=== Begin Enclosure ===
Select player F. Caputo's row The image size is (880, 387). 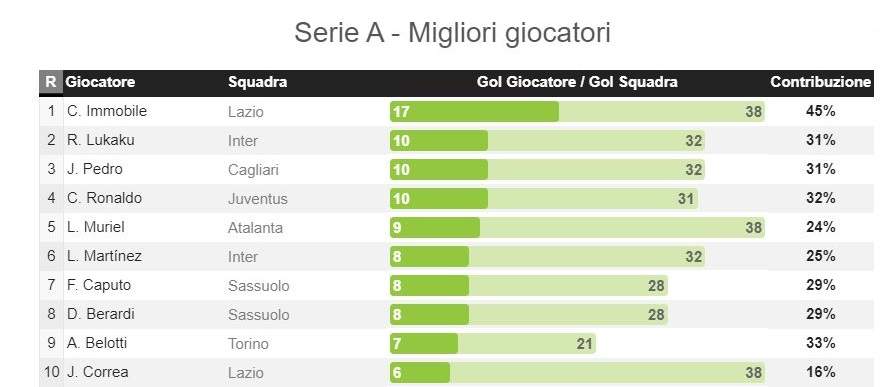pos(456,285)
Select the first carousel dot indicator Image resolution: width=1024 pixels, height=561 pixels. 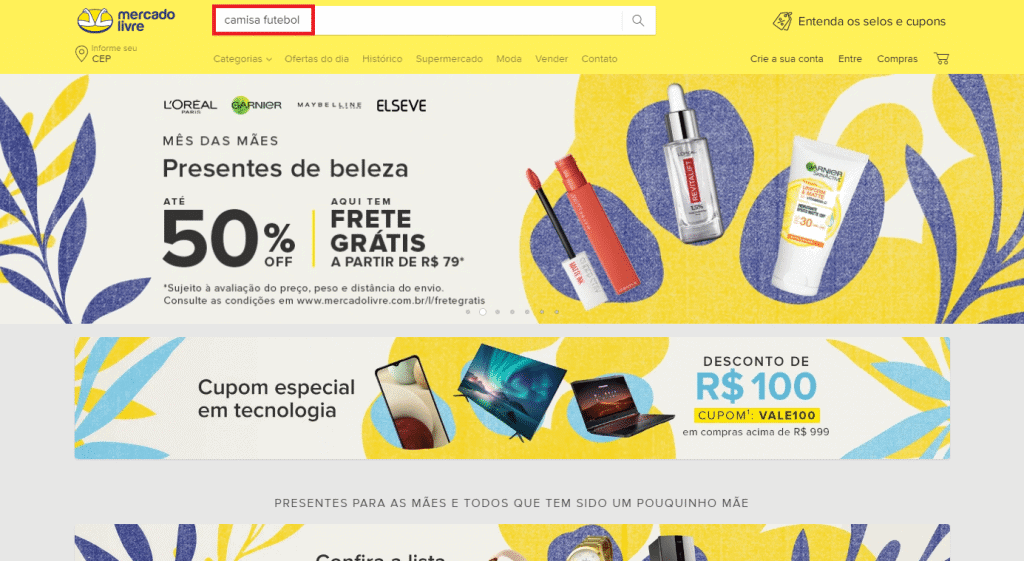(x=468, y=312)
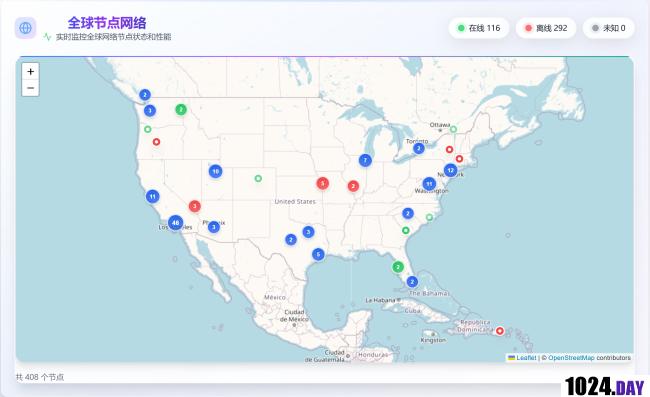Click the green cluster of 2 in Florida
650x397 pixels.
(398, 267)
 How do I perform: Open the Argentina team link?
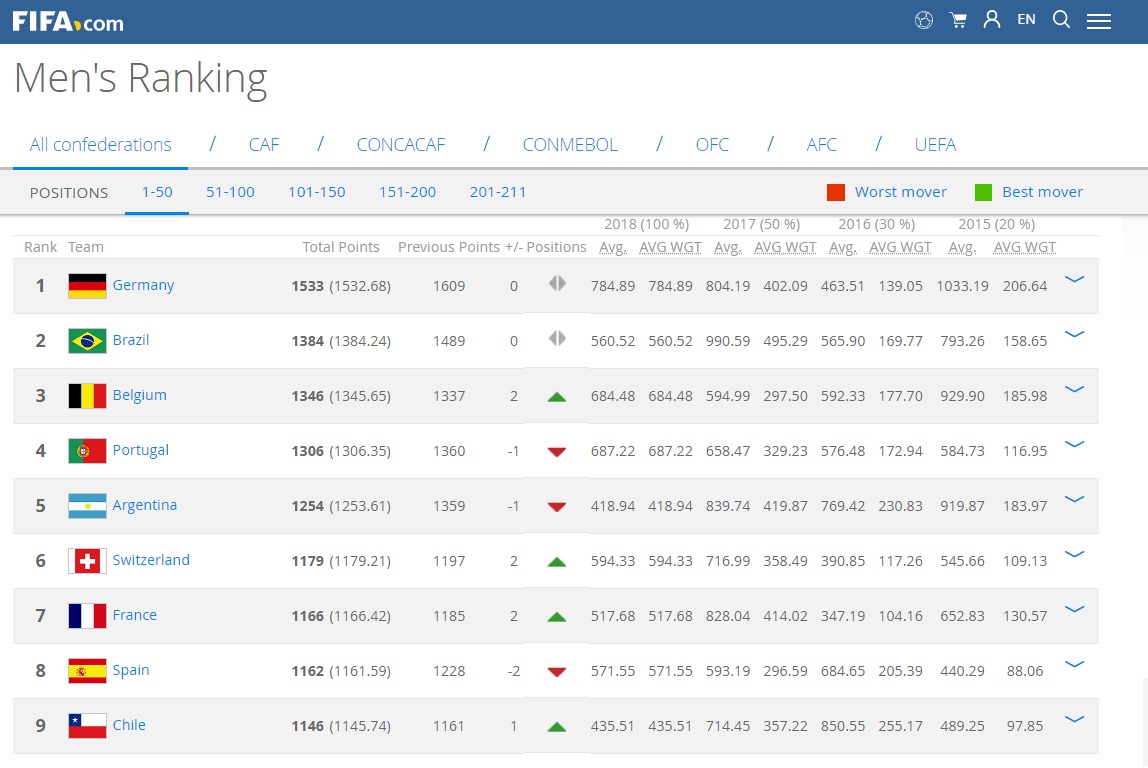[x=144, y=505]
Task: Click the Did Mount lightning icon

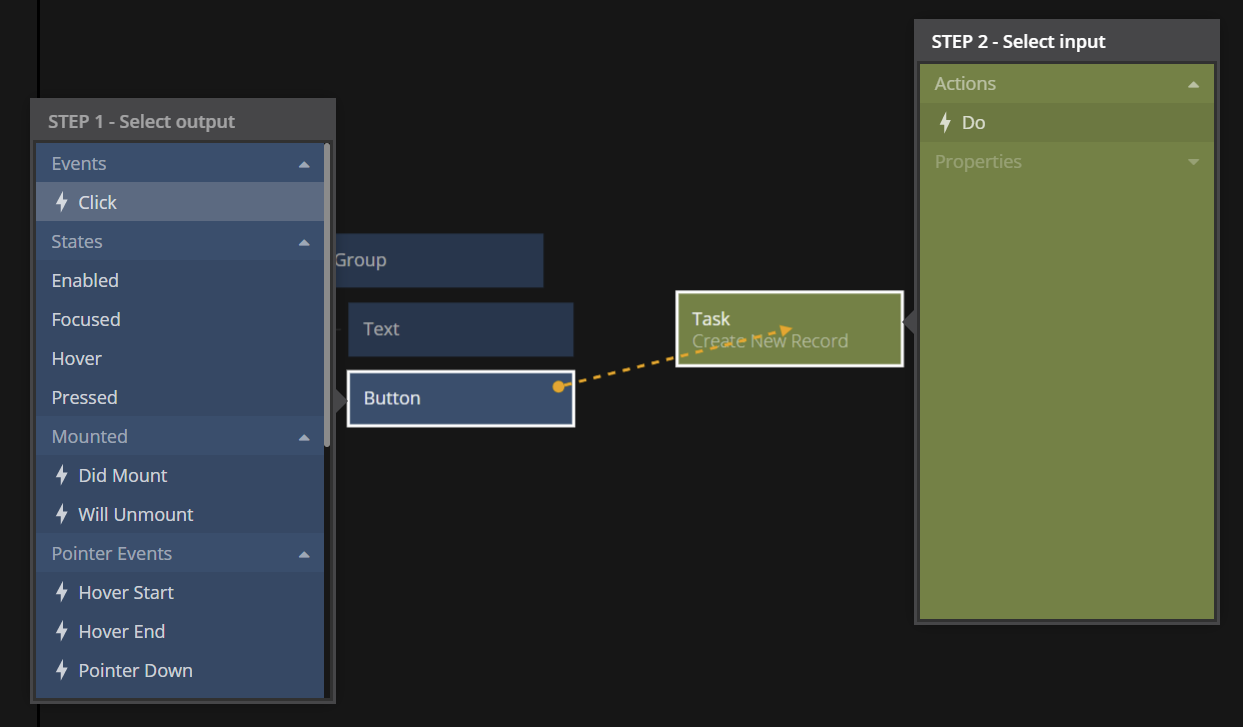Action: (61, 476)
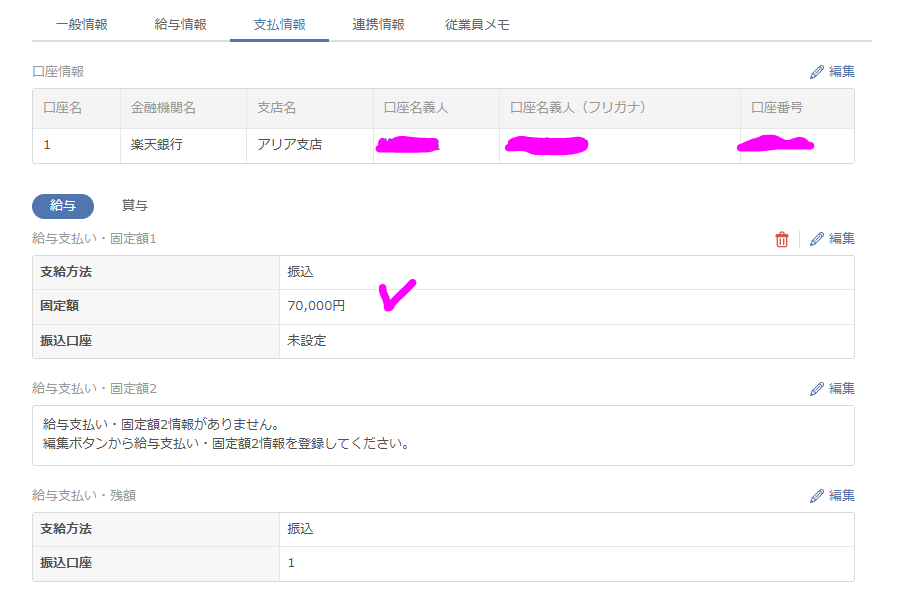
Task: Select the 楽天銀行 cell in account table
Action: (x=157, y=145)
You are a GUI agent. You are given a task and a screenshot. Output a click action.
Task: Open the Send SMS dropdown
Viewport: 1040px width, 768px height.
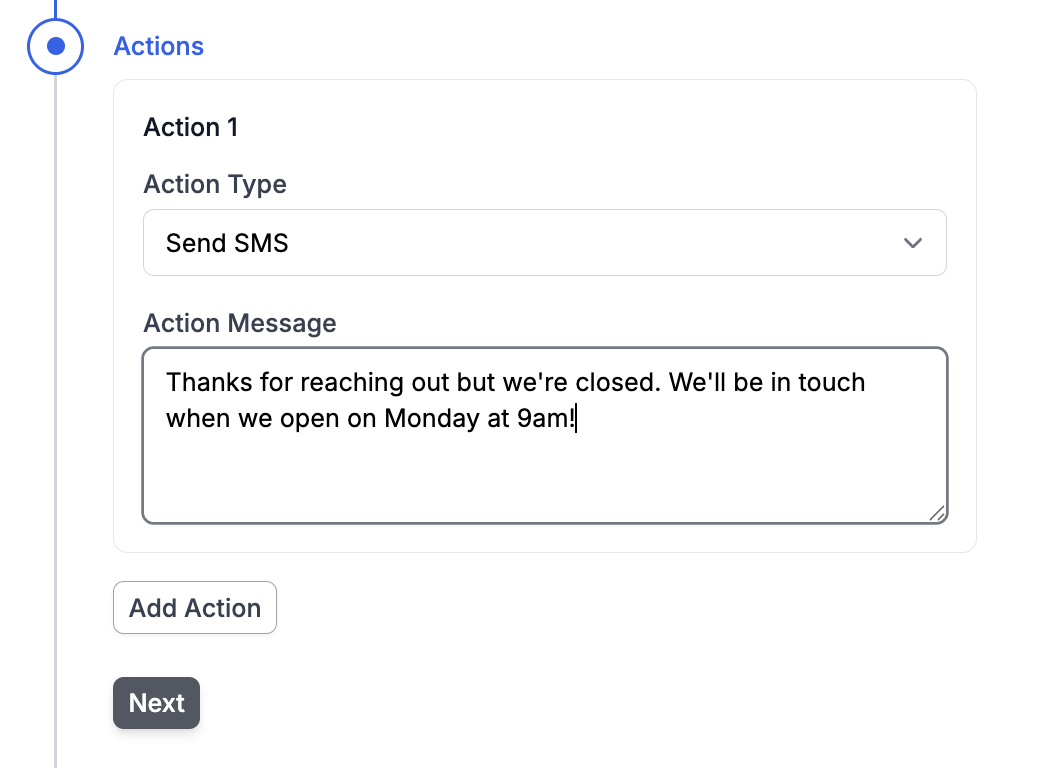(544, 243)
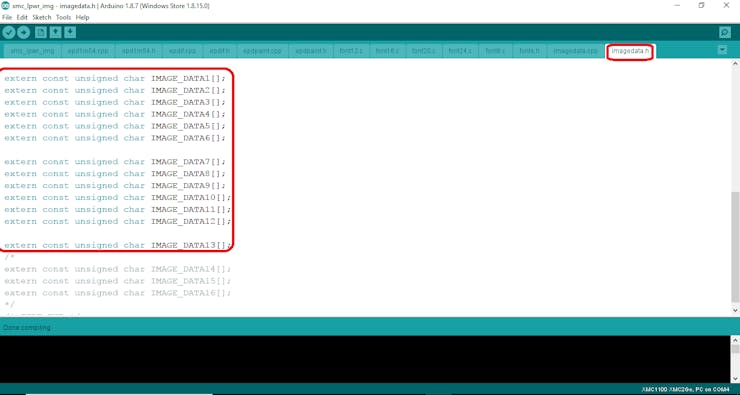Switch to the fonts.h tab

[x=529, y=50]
=== End Enclosure ===
• [What to produce]: Pictures do not belong in the answer. Return the lines above starting at the one with "How do I perform: Open" and ending at the one with "Task: Open the Send SMS dropdown", both kept, exactly.

• [Answer to this problem]:
 How do I perform: Open the Argentina team link?
[x=144, y=505]
Task: Click the Did Mount lightning icon

Action: (61, 476)
Task: Select the 楽天銀行 cell in account table
Action: (x=157, y=145)
You are a GUI agent. You are given a task and a screenshot. Output a click action.
Task: Open the Send SMS dropdown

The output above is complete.